As Benjamin Netanyahu works to form a governing coalition, he is expected to try to bring both Yisrael Beytenu—which strongly objects to the exemption from military service given to most Ḥaredim—and the two ḥaredi parties into his government. The negotiations, writes David M. Weinberg, will no doubt revive the controversy regarding this exemption. Over the past twenty years, many compromise proposals have been considered, and meanwhile ḥaredi enlistment has gradually increased, but no piece of legislation has managed to survive both the Knesset and the Supreme Court. Weinberg proposes a solution of his own:
Almost every yeshiva and kollel [institution of post-graduate talmudic study] in Israel operates on the same academic calendar. . . . The total vacation accrued, for all junior and senior kollel men, yeshiva boys, and yeshiva educators of all ranks and stripes [is] ten to eleven weeks annually. Ultra-Orthodox society calls this beyn ha-zmanim (between semesters).
At these times, you’ll find ḥaredi youth and ḥaredi families traveling the country, visiting its parks, shopping in its malls, swimming in its pools, and even occasionally traveling abroad.

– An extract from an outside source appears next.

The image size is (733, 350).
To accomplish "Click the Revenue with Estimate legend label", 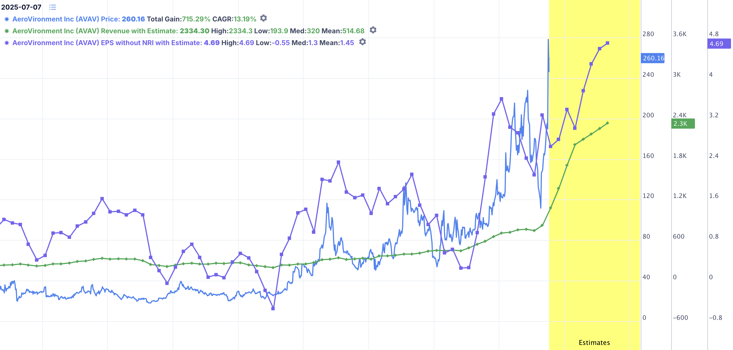I will (x=95, y=31).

Doing normal vacation stuff. . . .
I say that the well-endowed-with-vacation Ḥaredim have an obligation to forgo at least some of their time “outside the tents of Torah” to share in the national burden. . . . It could work like this: for, say, five out of their ten weeks of vacation each year, ultra-Orthodox men would be drafted into specially-designed units that meet rigorous standards of kashrut and modesty—ranging from the all-ḥaredi Naḥal units to the national emergency medical service Magen David Adom, and from the army rabbinate to rescue services. . . .

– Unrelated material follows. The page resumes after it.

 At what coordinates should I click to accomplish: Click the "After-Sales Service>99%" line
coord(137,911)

Some Ḥaredim might have to miss out on the luxury of having a Passover seder at home or may find themselves spending Yom Kippur in an army hospital pushing wheelchairs, but that’s a small price to pay for national responsibility and unity. . . . Ḥaredim have the time and the ability to serve their country without egregiously cutting back on Torah study and without abandoning their unique way of life—if they truly care to share in the national-security burden.
This proposal upholds the belief that . . . Torah study should be allowed to flourish without restriction in the state of Israel, and simultaneously the belief that it is morally unacceptable that an entire class of Israeli citizens automatically be released from the burden of militarily defending the country.